Haskell. Skimming through Real World Haskell. One intution: Monads = wrappers on top of raw values that support (1) wrapping the values and (2) performing raw-transformations on the raw values inside the wrapper — not unwrapping the wrapper, because sometimes the wrapper is not unwrappable.
Python. Use snakeviz to performance profile. Dataclass is kinda like Java’s AutoValue. Use poetry instead of venv.
Simple rule-based model vs ML. https://blog.acolyer.org/2019/10/28/interpretable-models/. Get over the stigma that “simple, non-ML models” are “bad”. Sometimes it’s actually best for the practical situtation to end up w/ simple if-else rules for your final production model. Non-interpretability comes at a huge cost in some settings. A quote: “If tasks are structured enough, and there are many models that perform well in the task, surely there is at least one model that is also interpretable in that space”.
Differential privacy
- Tuning epsilon: Take into account scale. Instead of using epsilon, you can instead tune scale-adjusted epsilon = epsilon * n, where n is the dataset size. By tuning this ratio instead, you automatically get effects like: If n is large, then you can use smaller epsilon. If you do some more math, on linear queries, this is actually equivalent to adjusting the relative error * looseness of column bound for SUM queries.

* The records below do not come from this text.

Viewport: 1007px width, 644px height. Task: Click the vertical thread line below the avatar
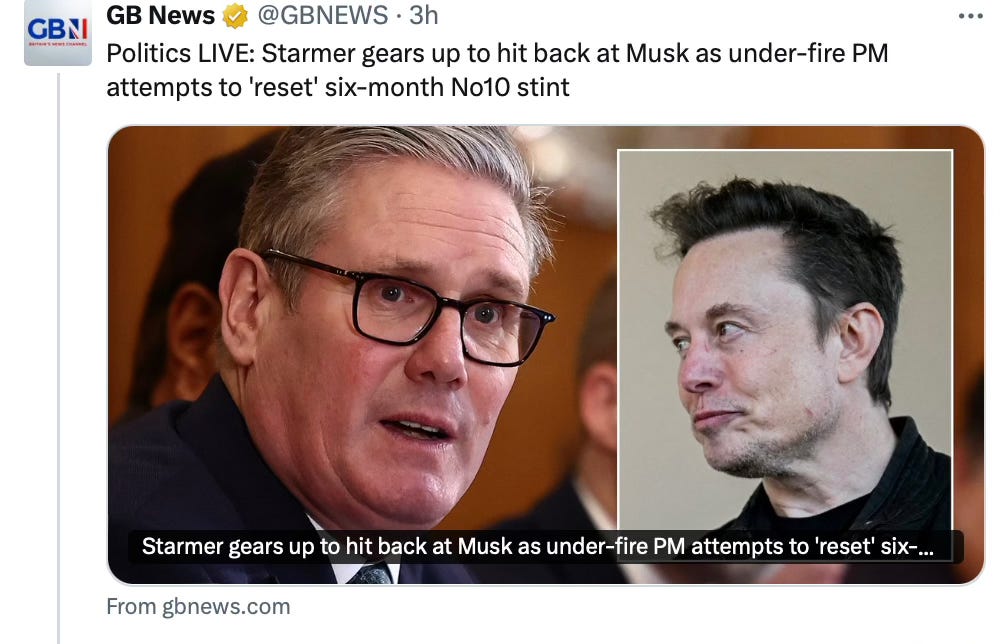pyautogui.click(x=58, y=358)
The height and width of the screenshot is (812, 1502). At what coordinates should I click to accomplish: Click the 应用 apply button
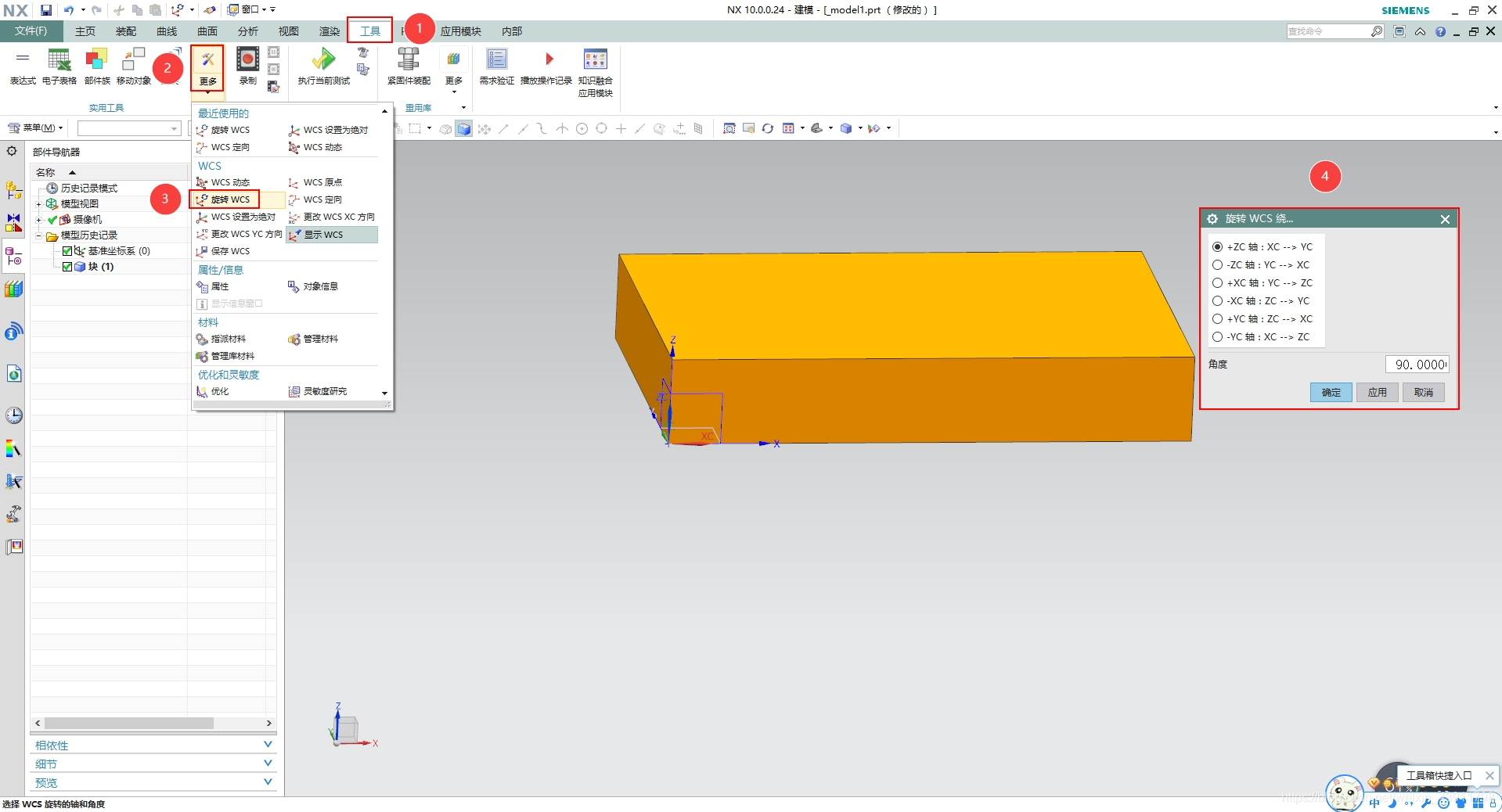point(1377,392)
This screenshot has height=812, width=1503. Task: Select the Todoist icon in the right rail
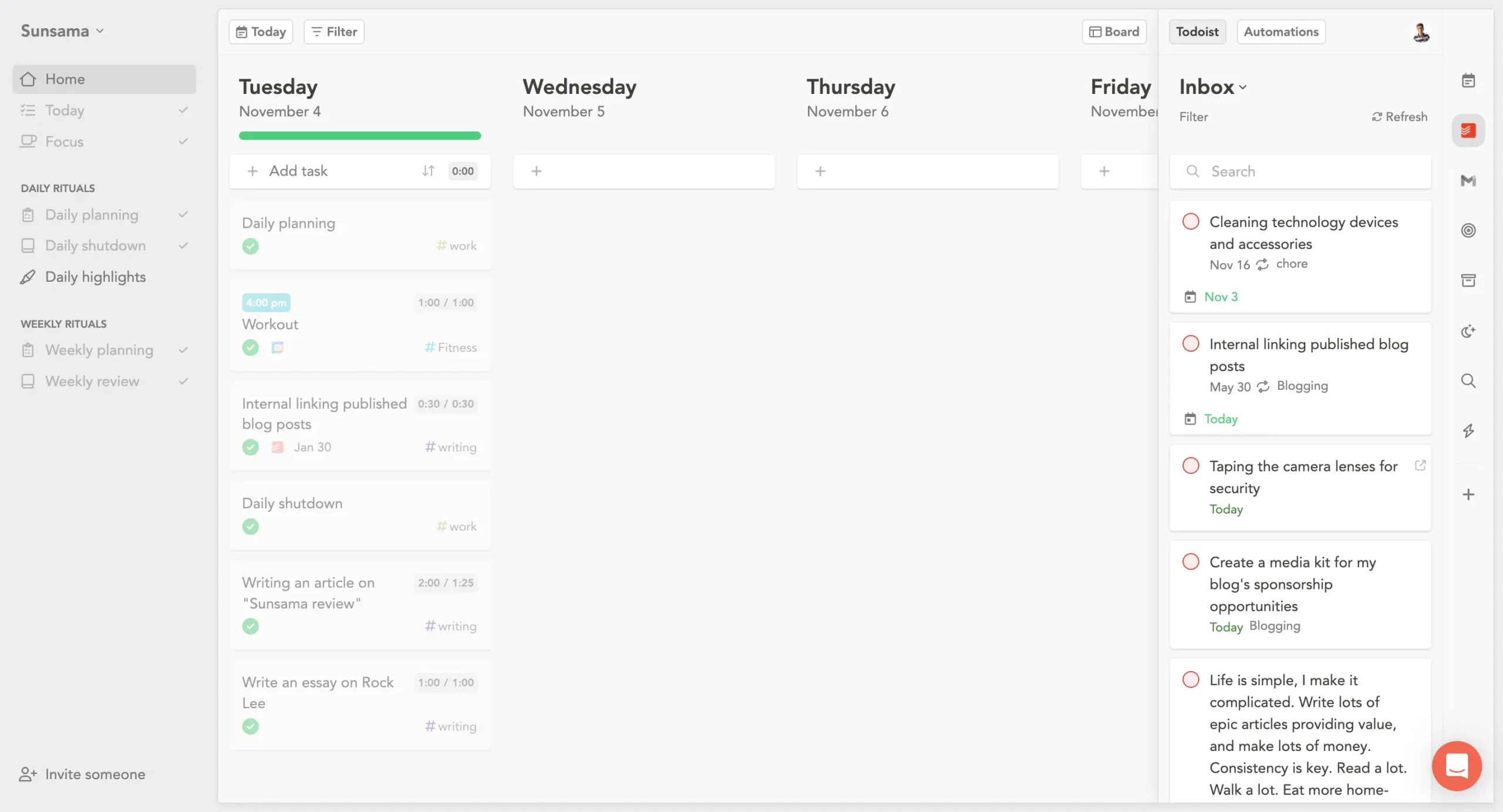[1468, 130]
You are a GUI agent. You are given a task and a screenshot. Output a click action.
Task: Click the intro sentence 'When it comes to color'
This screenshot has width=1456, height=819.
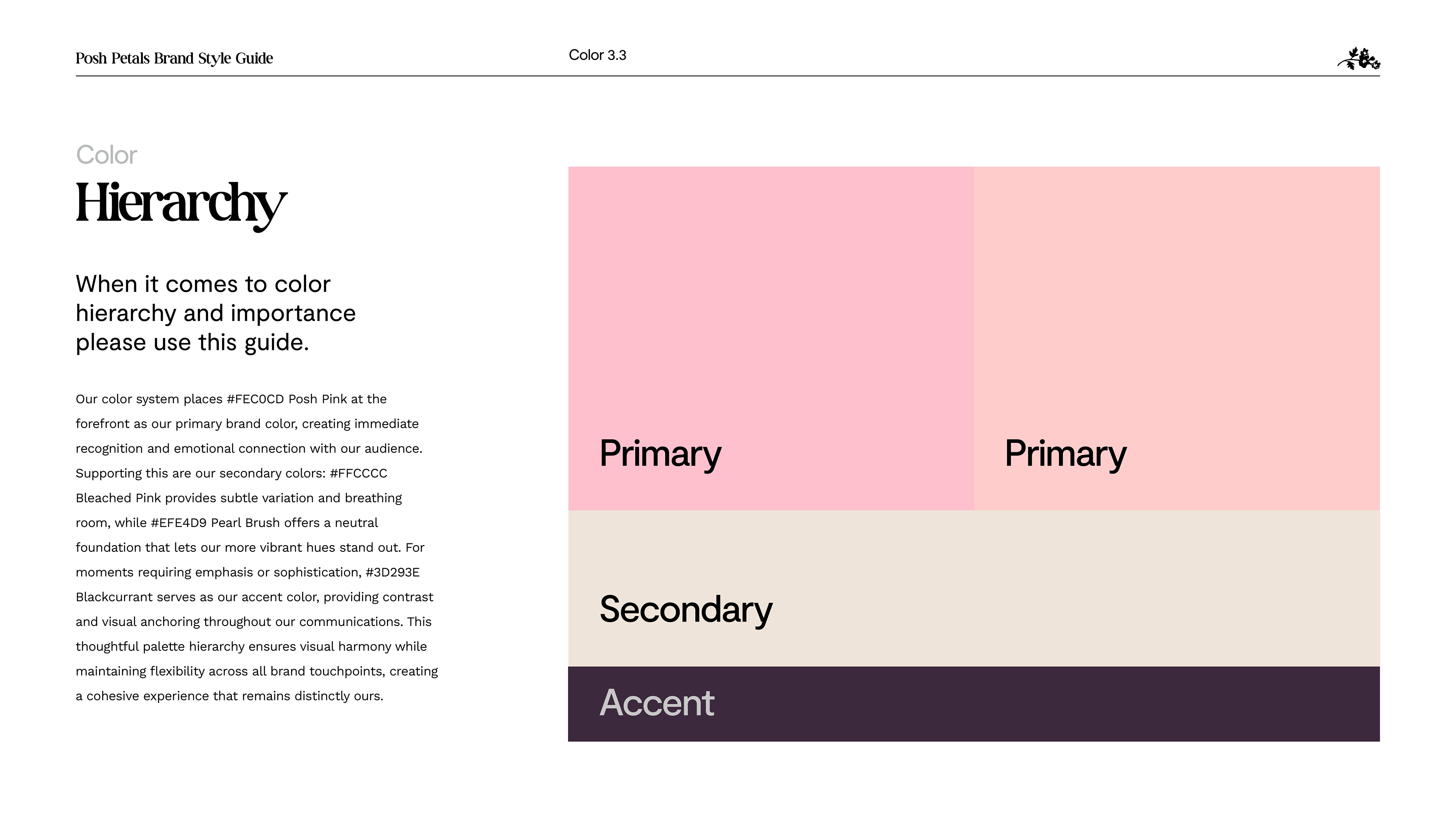203,284
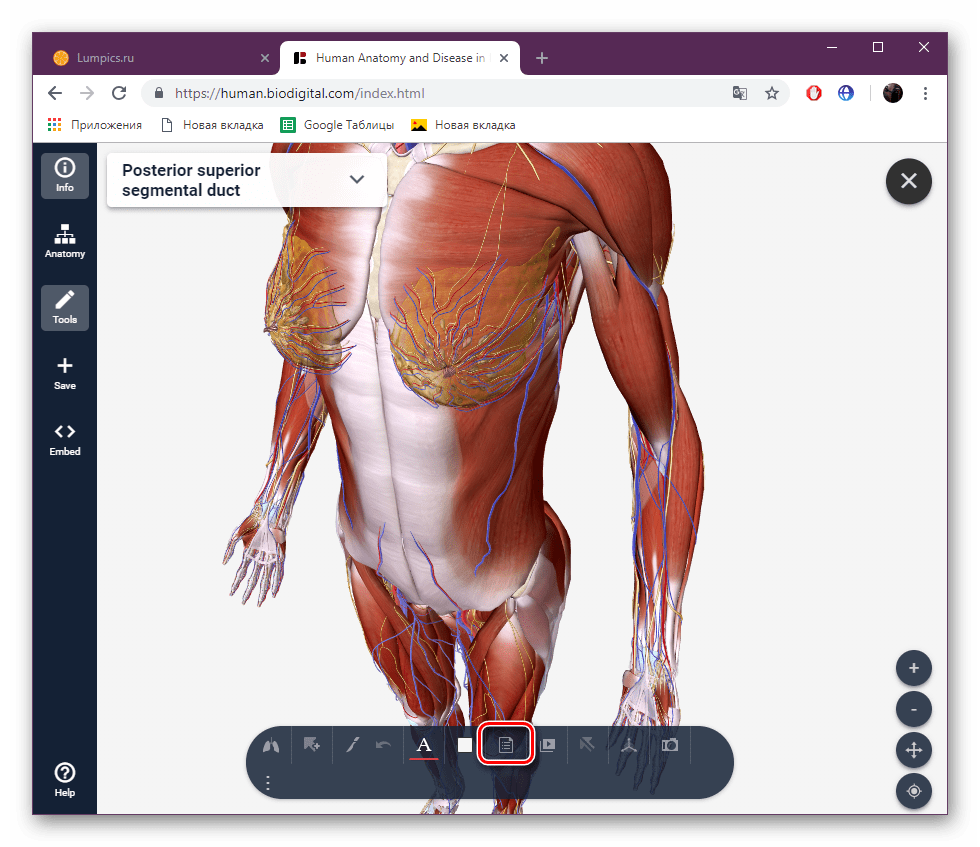
Task: Open the Embed code option
Action: [65, 439]
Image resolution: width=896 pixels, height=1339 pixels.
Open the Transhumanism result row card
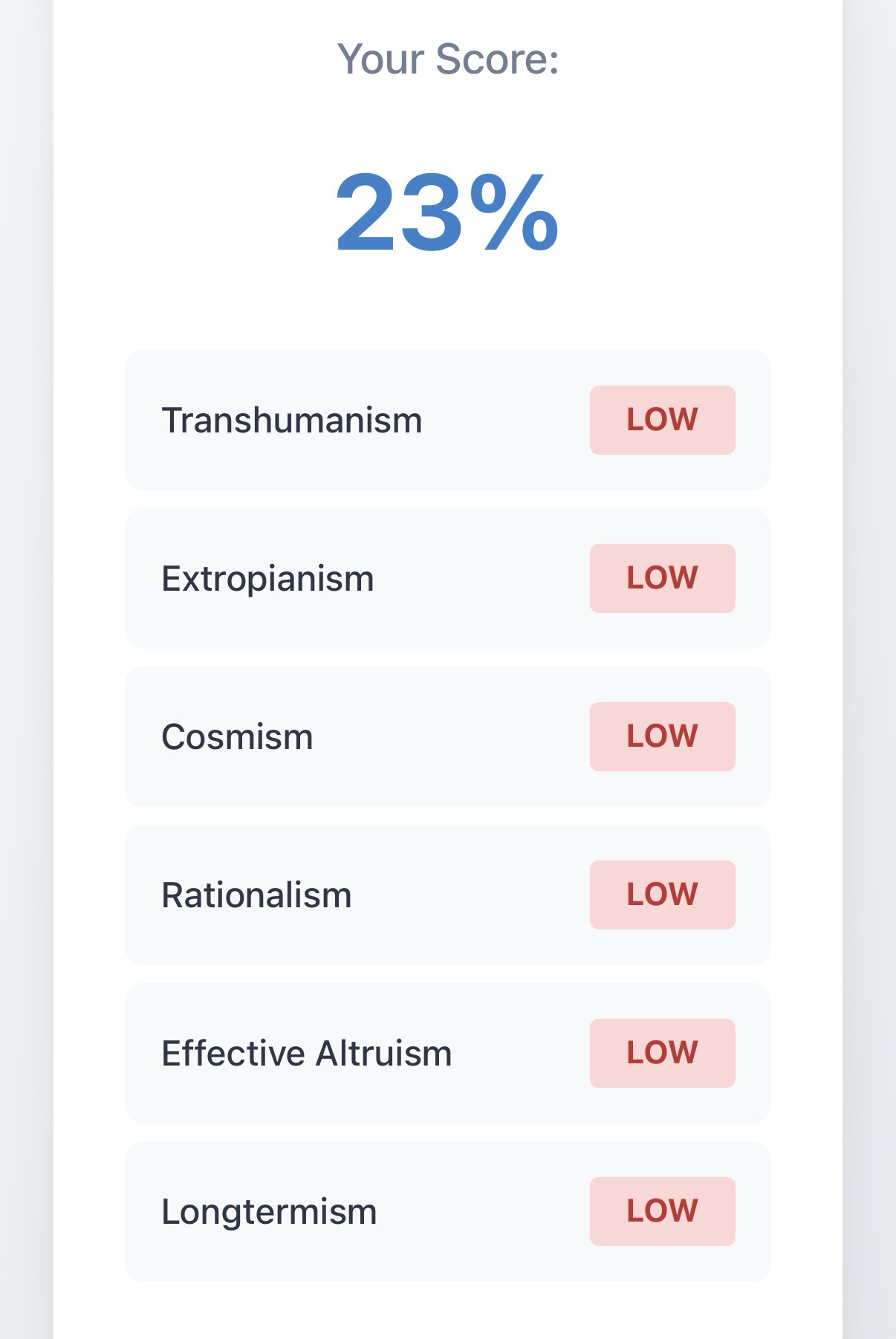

- User-level privacy: naive impl, improving true sensitivity. Naive implementation of just replacing each table’s base sensitivity multiplicity-fold introduces too much noise. Consider (1) non-record-linear queries, like COUNT(distinct(user)) — the user-level sensitivity is 1: you don’t have to multiply by K. (2) join — don’t doubly multiply the user’s multiplicity. When your implementation already matches the true sensitivity, then the only way to reduce the noise scale is to reduce the true sensitivity itself by mangling the data. E.g. google dp’s per-user contribution clamps + number of groups contributed truncation.